L’Eglise vit selon une loi de continuité en vertu de laquelle son
développement est enraciné dans la tradition. Le plus important, c’est que
tout concoure à ce que la célébration liturgique soit vraiment celle du
mystère sacré, du Seigneur crucifié et ressuscité qui se fait présent dans
son Eglise en renouvelant le mystère du salut et en nous appelant, dans la
logique d’une participation authentique et active, à partager, jusqu’aux
conséquences extrêmes, sa vie, qui est une vie de don d’amour au Père et aux
frères, une vie de sainteté».
* * *
Les positions exprimées par l'actuel maître des célébrations liturgiques
pontificales sont indiscutablement le reflet fidèle de la pensée de Benoît
XVI. Pour s’en rendre compte, il suffit de reprendre, par exemple, un livre
publié par Joseph Ratzinger en 2001: "L’esprit de la liturgie".

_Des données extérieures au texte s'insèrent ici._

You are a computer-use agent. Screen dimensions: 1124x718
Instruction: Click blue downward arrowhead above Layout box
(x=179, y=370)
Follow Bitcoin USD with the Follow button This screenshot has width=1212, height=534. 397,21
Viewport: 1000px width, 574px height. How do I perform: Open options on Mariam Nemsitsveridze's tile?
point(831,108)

Dans cet ouvrage, Ratzinger écrivait que la solution aux nombreuses
"absurdités" liturgiques actuelles n’est pas de tout changer à nouveau,
parce que "rien n’est plus dommageable pour la liturgie que le
bouleversement incessant".
Mais, à propos de l'orientation de la liturgie et de la croix au centre de
l'autel, il montrait qu’il avait des idées très claires:
«Jadis, la direction de l’orient avait un rapport étroit avec le "signe du
Fils de l'homme", la croix, qui annonce le retour du Seigneur. L'orient fut
donc mis très tôt en relation avec le signe de la croix. Là où il n’est pas
possible de se tourner tous ensemble vers l’orient de manière évidente, la
croix peut servir d'orient intérieur à la foi. Elle devrait se trouver au
centre de l'autel et être le point qui attire aussi bien le regard du prêtre
que celui de la communauté priante. On suit ainsi l'ancienne exhortation
prononcée au début de l'Eucharistie: "Conversi ad Dominum", tournez-vous
vers le Seigneur. Regardons ensemble Celui dont la mort a déchiré le voile
du temple, Celui qui se tient auprès du Père en notre faveur et nous serre
dans ses bras, Celui qui fait de nous un nouveau temple vivant. Parmi les
phénomènes vraiment absurdes de notre temps je citerai le fait que la croix
soit placée sur un côté de l'autel pour que le regard des fidèles se porte
librement sur le prêtre. Mais est-ce que la croix, pendant l'Eucharistie,
représente une gêne? Le prêtre est-il plus important que le Seigneur? Cette
erreur devrait être corrigée au plus tôt et si c’est possible sans nouvelles
interventions architecturales. Le Seigneur est le point de référence. Il est
le soleil levant de l’histoire. Il peut s’agir aussi bien de la croix de la
passion, représentant Jésus souffrant qui, pour nous, se laisse transpercer
le côté dont jaillissent du sang et de l’eau – l'Eucharistie et le Baptême
–, que d’une croix triomphale, exprimant l'idée du retour de Jésus et
attirant l'attention sur lui. Parce qu’Il est, en tout cas, l'unique
Seigneur: Christ hier, aujourd’hui et dans l’éternité».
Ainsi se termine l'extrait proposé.